ЧТО ТРЕБУЕТСЯ:
a. Скопируйте из текста о художнике Абраме Рабкине фрагмент от слов «Но какая-то мощная» до слов «только на репродукциях.» включительно.
b. Продолжите текст о художнике Абраме Рабкине, начав сразу после его последнего предложения.

ФРАГМЕНТ ТЕКСТА:
▬▬▬▬▬▬▬▬▬▬

С 1961 года участвовал в художественных выставках. С 1962 года – член Союза художников. В 1981 году в Ленинграде состоялась персональная выставка «Город моего детства», посвящённая Бобруйску. Персональные выставки художника проходили в Москве, Минске и Бобруйске. В 1998 году в Минске была издана книга «Вниз по Шоссейной», ставшая литературным памятником старому Бобруйску.
Умер Абрам Исаакович Рабкин 5 декабря 2013 года в Санкт-Петербурге.
С Абрамом Исааковичем Рабкиным – прекрасным художником и писателем, бобруйчанином и ленинградцем-петербуржцем, человеком, тонко чувствовавшем мир, видевшем и слышавшем все его нюансы, я не был близко знаком, вернее, встречался всего несколько раз в Бобруйске. Бывал в его мастерской, он приходил на презентации журнала «Мишпоха». Обменивались десятком фраз.
Но какая-то мощная притягательная сила была у этого человека, и вспоминал я о нём часто. Хотел встретиться, обстоятельно поговорить, написать очерк, даже планировал сделать фильм о художнике. Это настроение усилилось, когда я прочитал книгу Абрама Рабкина «Вниз по Шоссейной», очерки о земляках, которые он присылал в редакцию нашего журнала. Но особенно впечатлили меня его работы. К сожалению, большинство из них я видел только на репродукциях.
…Так ничего и не пришлось мне написать об Абраме Исааковиче. Но мысль опубликовать воспоминания о нём людей близко знавших художника, не покидала меня. Я просил это сделать многих, в том числе и вдову Абрама Рабкина Нину Королёву. Но, наверное, писать о таких людях как Рабкин очень тяжело. Не дотянешься словами до его высот.
И тогда я с помощью интернета стал переписываться с Ниной Михайловной.
После первых же её писем понял, надо собрать их вместе – это и станет рассказом об Абраме Исааковиче Рабкине.
Письмо 1
Дорогой Аркадий Львович!
Простите меня за моё легкомысленное согласие на Ваше предложение – написать воспоминания о Броме, о нашем мире, нашем сосуществовании в нём. Это был импульсивный порыв, реакция на добрый Ваш посыл.
Но вот уже глубокая ночь того же дня, когда состоялся наш телефонный разговор. Включился разум. И, видно, не знать мне отдыха в эту ночь.

▬▬▬▬▬▬▬▬▬▬

ИСХОДНЫЕ ДАННЫЕ:
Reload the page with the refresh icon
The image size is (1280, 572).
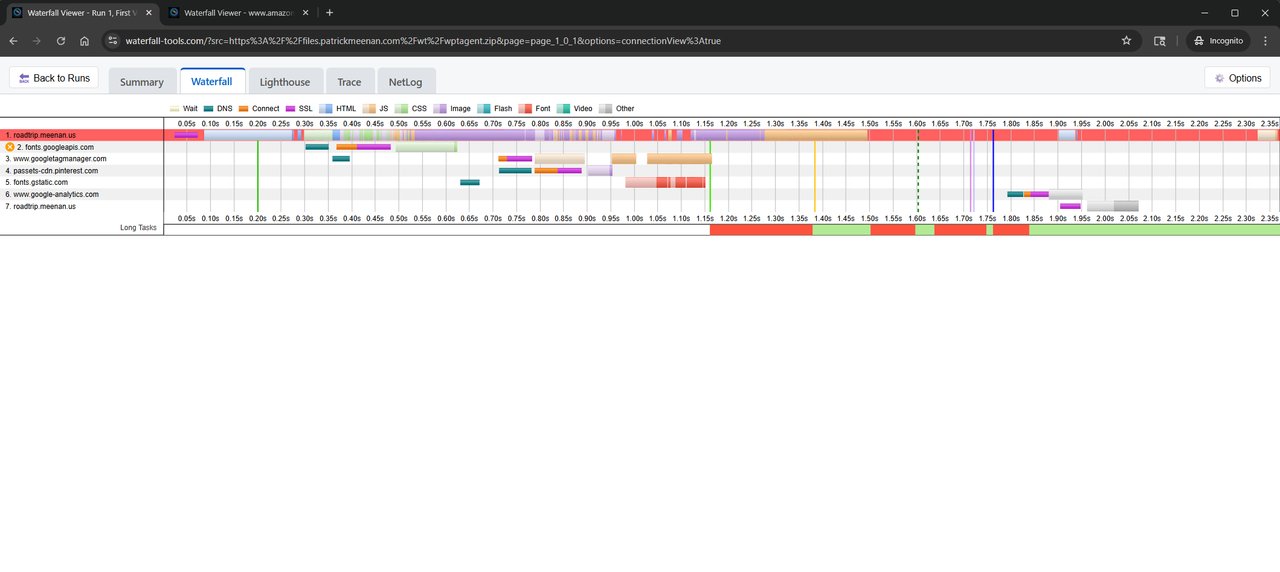pyautogui.click(x=61, y=41)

▬▬▬▬▬▬▬▬▬▬

ОТВЕТЫ ПО ЗАДАНИЯМ:
a.
Но какая-то мощная притягательная сила была у этого человека, и вспоминал я о нём часто. Хотел встретиться, обстоятельно поговорить, написать очерк, даже планировал сделать фильм о художнике. Это настроение усилилось, когда я прочитал книгу Абрама Рабкина «Вниз по Шоссейной», очерки о земляках, которые он присылал в редакцию нашего журнала. Но особенно впечатлили меня его работы. К сожалению, большинство из них я видел только на репродукциях.

b.
Прошло уже три года и девять с половиной месяцев…
Письмо 2
За этот трудный период всё-таки удалось нам всем вместе способствовать тому, что работы Бромы в Бобруйске. 29-го июня открылась выставка его работ в Художественном музее. Хорошо ли это? Не знаю, так как выставлена небольшая часть из всего подаренного городу. Остальные – в запасниках, под спудом, удалённо от тех, кому адресованы. Понимаю, что не в моих силах осуществление его мечты до конца. Уже писала в наши городские инстанции. Уже получила ответ, что картины и так хорошо устроены. Вокруг них ведётся определённая работа. Всё так, да не совсем... Говорю о завете художника, о нашей общей духовной ответственности перед памятью о нём. Не слышат. Нет средств – и весь ответ.
Последние слова, произнесённые Бромой в реанимации, мучительно произнесённые, едва слышно из остаточных сил выдохнуто:
– Не успел распорядиться...
Вот с этим и живу. Я знаю, о чём эти слова. Делаю всё, что могу.
Письмо 3
Есть ещё одно дорогое моему сердцу место на земле – название ему Стрешин. Это небольшой посёлок на крутом, высоком, плохо обустроенном берегу Днепра. Домик наш маленький, весьма ветхий, располагается на улице Днепровской, в глубокой излучине этой крутизны. За садом, внизу – заливные луга, по которым летом бродят величавые аисты. Венчает наш дворик высокая старая акация с гнездом аистов на самой верхушке. Здесь мы с Бромой прожили восемнадцать летних сезонов. Столь много счастливых месяцев. Не дней, не недель...
И сейчас, уже без него, я стараюсь поддерживать наше жилище. И домик, и усадьба наши живут. Об этом я больше всего написала в своих дневниковых заметках.
Вот и Ваш звонок застал меня в Стрешине. Завтра – в город. Там работы Бромы.
А здесь моё подворье с газонами-цветниками. Спасаюсь вознёй с цветами. Они чутко отзываются на заботу. Они надёжны.
Письмо 4
Вчерашний день стал для меня каким-то веховым.
Уж очень долго я к нему шла. День этот поглотил всю мою с усилием собранную для него энергию.
Мне тут необходим будет экскурс в недавнее прошлое.
Оглядка на то время, когда Брома подружился с работниками одной из наших городских библиотек. Они помогали ему собирать материалы к его второй книге.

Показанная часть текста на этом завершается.